Pobra
Las mujeres sufren los niveles más altos de precariedad y exclusión
El 13 de octubre, firmado por Inma Ruiz Molinero, apareció en las páginas de este periódico un artículo sobrecogedor. En él se señalaba que España es un país de pobreza consistente, es decir, un país en que los ingresos están relacionados con las privaciones materiales. Se contaban historias de personas que solo se vestían con ropa regalada, pocas veces comían carne y no podían permitirse unas vacaciones. Historias de pobres y, sobre todo de pobras, que trabajan y no llegan a un mínimo de dignidad económica porque sus condiciones laborales, en general, y sus salarios, en particular, no les llegan ni para mantener sus hogares caldeados ni para permitirse “lujos” en una sociedad en la que no poder consumir se parece mucho a no poder vivir. El hecho de que España se sitúe en la posición 25 de los países europeos más vulnerables, solo por encima de Letonia, Estonia y Rumania, no concuerda con nuestro PIB. De lo cual puede deducirse que las “alegrías” de los marcadores macroeconómicos no encuentran un correlato en las alegrías microeconómicas de familias que si compran una botella de refresco no pueden comprar dos. La pregunta es dónde se queda el dinero. El dinero flota. La pregunta es por los vasos comunicantes. Los coladores. Las tuberías con fugas. La pregunta puede tener una respuesta terrorífica y a la vez nos hace entender la oportunidad de esos anuncios donde los clientes de un supermercado hacen la compra empujando con el brazo todos los productos de una estantería. Directos al carrito. La publicidad enfoca nuestras carencias y las convierte en sueños. El estrés que nos produce llagas en la boca se metamorfosea en alimentos ácidos y cortantes que, sobre la mesa, nos gritan: “Tiene una llaga, tiene una llaga”. Nosotros somos un dibujo animado que se aplica un ungüento maravilloso para aliviarnos el escozor.

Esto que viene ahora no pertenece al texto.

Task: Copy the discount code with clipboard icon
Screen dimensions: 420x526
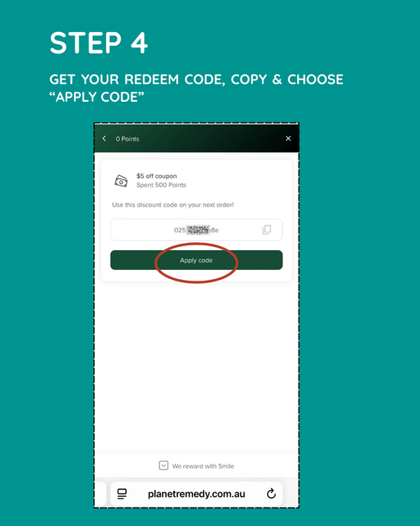Action: [267, 230]
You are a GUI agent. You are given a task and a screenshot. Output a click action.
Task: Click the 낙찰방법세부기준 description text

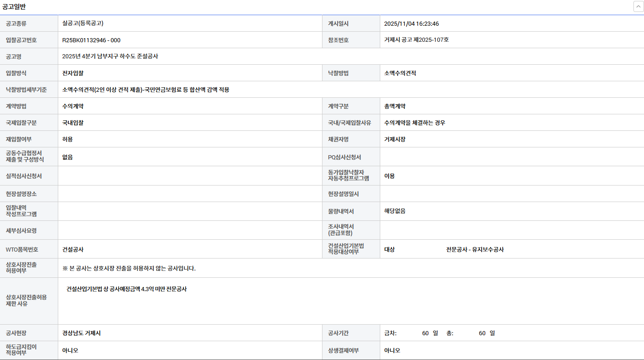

Pero la carne tarda más en cicatrizar que el plástico o el holograma. Ningún producto es tan mágico ni tan eficaz.
En estas circunstancias, las mujeres sufren precariedad, vulnerabilidad y riesgo de exclusión social en unos porcentajes alarmantemente más altos que los de los hombres. El 40% de las mujeres entre 46 y 55 años carecen de ingresos propios o ganan menos de 535 euros al mes. El trabajo doméstico no se considera trabajo. La tasa de paro es mayor en la población femenina, así como la de trabajo temporal no deseado. En la vejez, cuando más ayuda y protección necesitamos, casi un tercio de las mujeres carece de ingresos o no llega a los citados 535 euros. Mi vecina a ratos se va a vivir con su hija y a ratos mantiene en su vivienda a su otro hijo, un parado de larga duración, que la vuelve loca. Porque a menudo, cuando la pobreza entra por la puerta, el amor salta por la ventana y las articulaciones duelen más que de costumbre y una va al médico para que le receten pastillas contra el insomnio y pide el ingreso voluntario en una casa de salud con el argumento: “Ingréseme, que en mi casa me dicen que estoy loca”. En estas circunstancias, intentar replantearse las pensiones de viudedad no sería una decisión muy oportuna. Tampoco sería muy sensato concluir que el feminismo es una cuestión de puritanas histéricas o que desdibuja las verdaderas causas de una acción política eficaz. Sería incluso tan malintencionado como olvidar a las mujeres muertas por violencia machista o como desvincular la economía de la desigualdad por razón de género. Esto no es una victimización publicitaria. Esto es Historia e historias. Cultura. Sociología. Economía, por supuesto. Feliz Día de las Escritoras.